The NY Times is running a series on higher education. From the second installment, titled “Slowly, as Student Debt Rises, Colleges Confront Costs” by Andrew Martin (here):
…. Moody’s Investors Service, in a report earlier this year, said it had a favorable outlook for the nation’s most elite private colleges and large state institutions, those with the “strongest market positions” that had multiple ways to generate revenue. Ohio State, for instance, received a stable outlook from Moody’s last fall, though the report cautioned about the school’s debt and reliance on its medical center for revenue.
“Tuition levels are at a tipping point,” Moody’s wrote, adding later, “We anticipate an ongoing bifurcation of student demand favoring the highest quality and most affordable higher education options.” …..

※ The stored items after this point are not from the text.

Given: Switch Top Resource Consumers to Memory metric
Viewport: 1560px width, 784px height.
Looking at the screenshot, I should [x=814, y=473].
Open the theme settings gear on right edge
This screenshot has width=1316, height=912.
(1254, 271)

Did Moody's issue a negative outlook for any Oregon institutions? The Oregon University System could be in trouble, unable to be in that “highest quality" category and unable to compete on “affordability.”
…. There is a dispute about why college costs have risen so much. Before the economic crisis, some critics argue, both public and private colleges participated in a costly “arms race” to provide better amenities to lure the best students and faculty: new dormitories with one student to a room, frequent sabbaticals for professors, upscale cafeteria food, expanded counseling services and gymnasiums that rival the fanciest health clubs in Manhattan.
Others say education is intrinsically expensive. Health care costs, for instance, have taken a toll, since colleges are labor-intensive. And the expense of keeping up with technology, like wireless Internet and new computers, is high…..
The Oregon University System needs to get much more sophisticated about its costs. It needs more rigorous and public cost accounting of many of its activities and programs.